As for rock, there is Canadian Idiot, a spoof of Green Day's American Idiot -- and a song he admits isn't getting much airplay with its curling references and "zeds."
In the '80s, Yankovic says, "I basically put out an album a year because I didn't want people to forget me."
Getting the permission of the spoofees remains an occasional stumbling block to being Weird Al.
This time around, James Blunt withheld his (Yankovic still plans to play, You're Pitiful, his spoof of You're Beautiful in concert).
"And I was going to do a Daniel Powter parody on the new album, with his song Bad Day. And he said 'No.' And then literally the day before we went into the studio to record White And Nerdy, we got a call saying he changed his mind and he wanted to do it after all. And I had to inform him the train had left the station."

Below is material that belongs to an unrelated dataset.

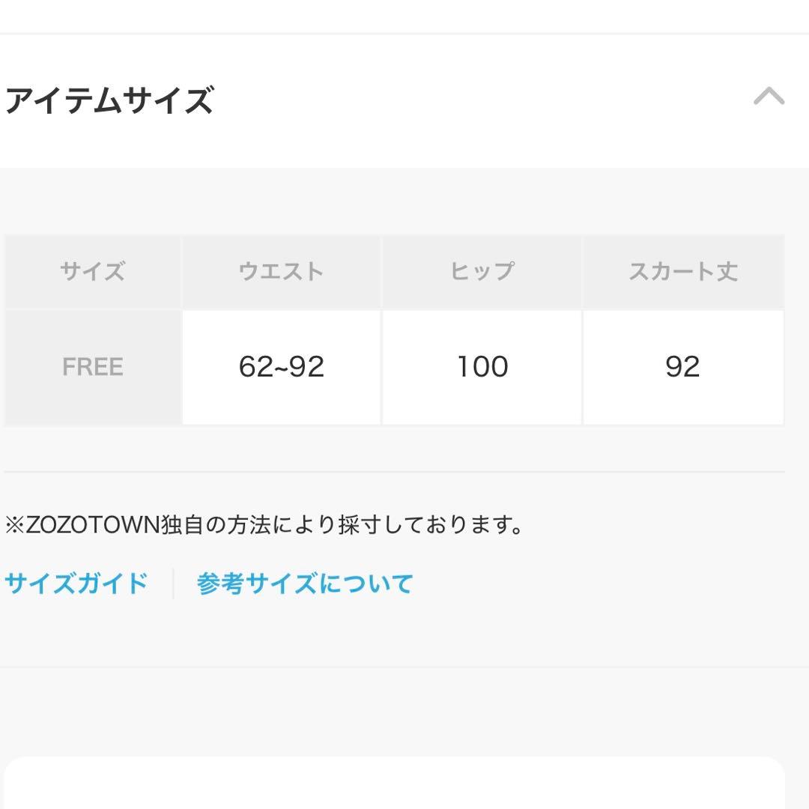Open the サイズガイド link
Screen dimensions: 809x809
pyautogui.click(x=76, y=583)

On the other hand, "it's actually quite a coup that I was able to get Led Zeppelin to let me and my band do that little bit of Black Dog in Trapped In The Drive Through. They're famous for not letting people do anything with their music.
"The coolest thing about my life is I'm able to meet and befriend and sometimes work with people I've admired since I was a kid. It boggles my mind Alice Cooper calls me up to do a charity concert with him, and I still remember watching him onstage through binoculars when I was 16-years-old.
"You just want to timetrip and tell your 14-year-old self 'You're not gonna believe what's gonna happen in 20 years.' "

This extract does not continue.